Sentence Entity Resolver for Billable ICD10-CM HCC Codes (sbertresolve_icd10cm_slim_billable_hcc)

Description

This model maps clinical entities and concepts to ICD-10-CM codes using sentence bert embeddings. In this model, synonyms having low cosine similarity to unnormalized terms are dropped. It also returns the official resolution text within the brackets inside the metadata. The model is augmented with synonyms, and previous augmentations are flexed according to cosine distances to unnormalized terms (ground truths).

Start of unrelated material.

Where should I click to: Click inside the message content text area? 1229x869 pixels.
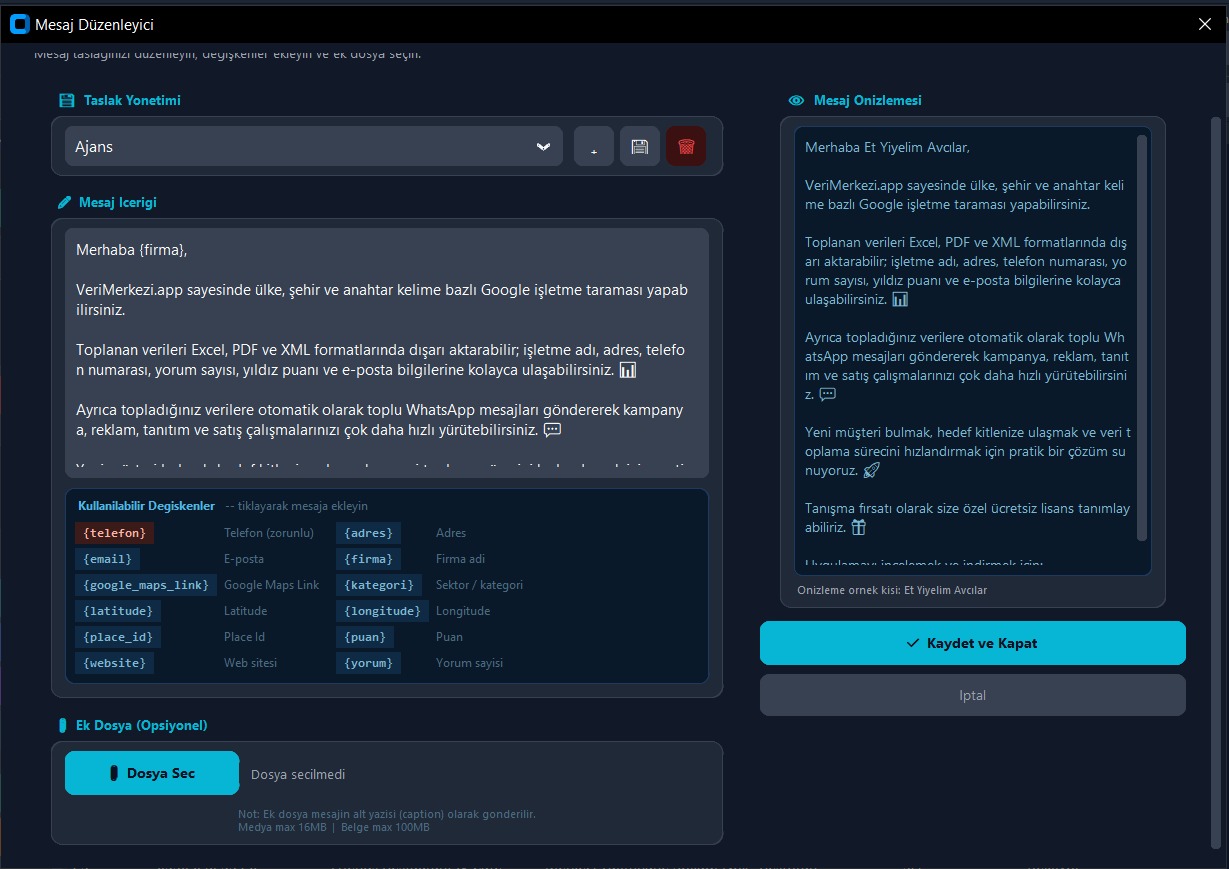(387, 353)
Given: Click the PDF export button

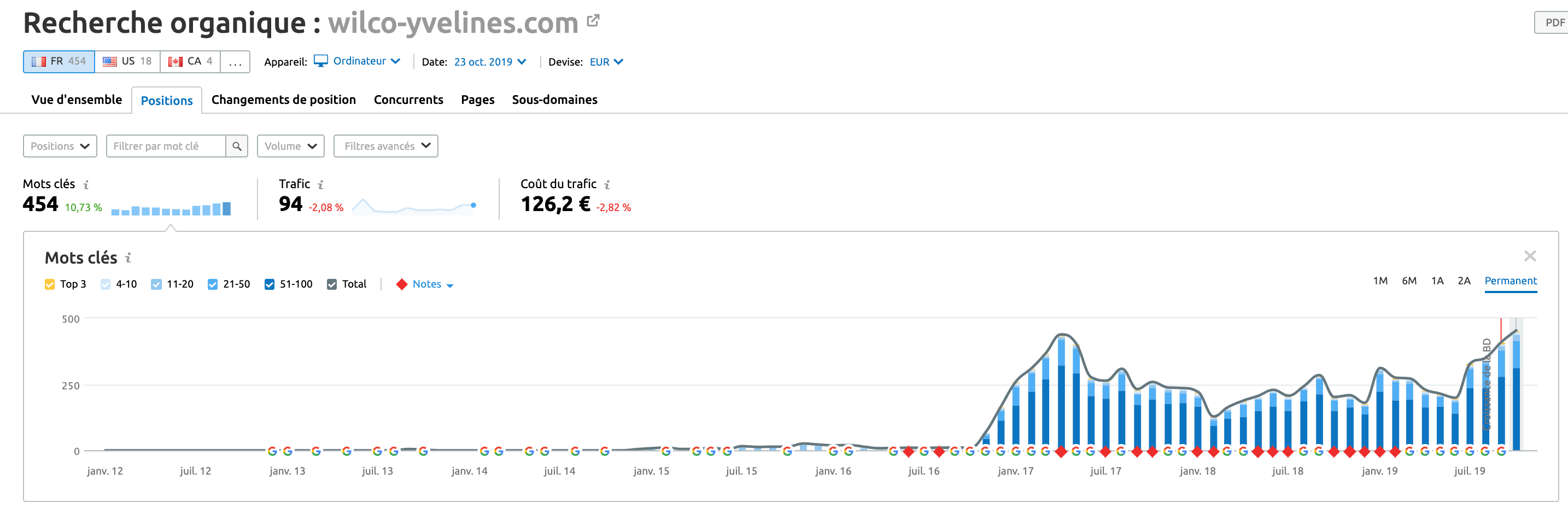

Outputs 7-digit billable ICD codes. In the result, look for aux_label parameter in the metadata to get Hierarchical Condition Categories (HCC) status. This column can be divided to get further details: billable status || hcc status || hcc score. For example, if all_k_aux_labels is like 1||1||19 which means the billable status is 1, hcc status is 1, and hcc score is 19.

Predicted Entities

Open in Colab Copy S3 URI

How to use

document_assembler = DocumentAssembler()\
    .setInputCol("text")\
    .setOutputCol("document")

sentence_detector = SentenceDetectorDLModel.pretrained("sentence_detector_dl_healthcare","en","clinical/models")\
    .setInputCols(["document"])\
    .setOutputCol("sentence")

tokenizer = Tokenizer()\
    .setInputCols(["sentence"])\
    .setOutputCol("token")

word_embeddings = WordEmbeddingsModel.pretrained("embeddings_clinical", "en", "clinical/models")\
    .setInputCols(["sentence","token"])\
    .setOutputCol("embeddings")

clinical_ner = MedicalNerModel.pretrained("ner_clinical", "en", "clinical/models")\
    .setInputCols(["sentence","token","embeddings"])\
    .setOutputCol("ner")

ner_converter = NerConverter()\
    .setInputCols(["sentence","token","ner"])\
    .setOutputCol("ner_chunk")\
    .setWhiteList(['PROBLEM'])

chunk2doc = Chunk2Doc()\
    .setInputCols("ner_chunk")\
    .setOutputCol("ner_chunk_doc")

bert_embeddings = BertSentenceEmbeddings.pretrained("sbert_jsl_medium_uncased", "en", "clinical/models")\
    .setInputCols(["ner_chunk_doc"])\
    .setOutputCol("bert_embeddings")\
    .setCaseSensitive(False)

icd10_resolver = SentenceEntityResolverModel.SentenceEntityResolverModel.pretrained("sbertresolve_icd10cm_slim_billable_hcc", "en", "clinical/models")\
    .setInputCols(["bert_embeddings"]) \
    .setOutputCol("resolution")\
    .setDistanceFunction("EUCLIDEAN")

nlpPipeline = Pipeline(stages=[document_assembler, 
                               sentence_detector, 
                               tokenizer, 
                               word_embeddings, 
                               clinical_ner, 
                               ner_converter, 
                               chunk2doc, 
                               bert_embeddings, 
                               icd10_resolver])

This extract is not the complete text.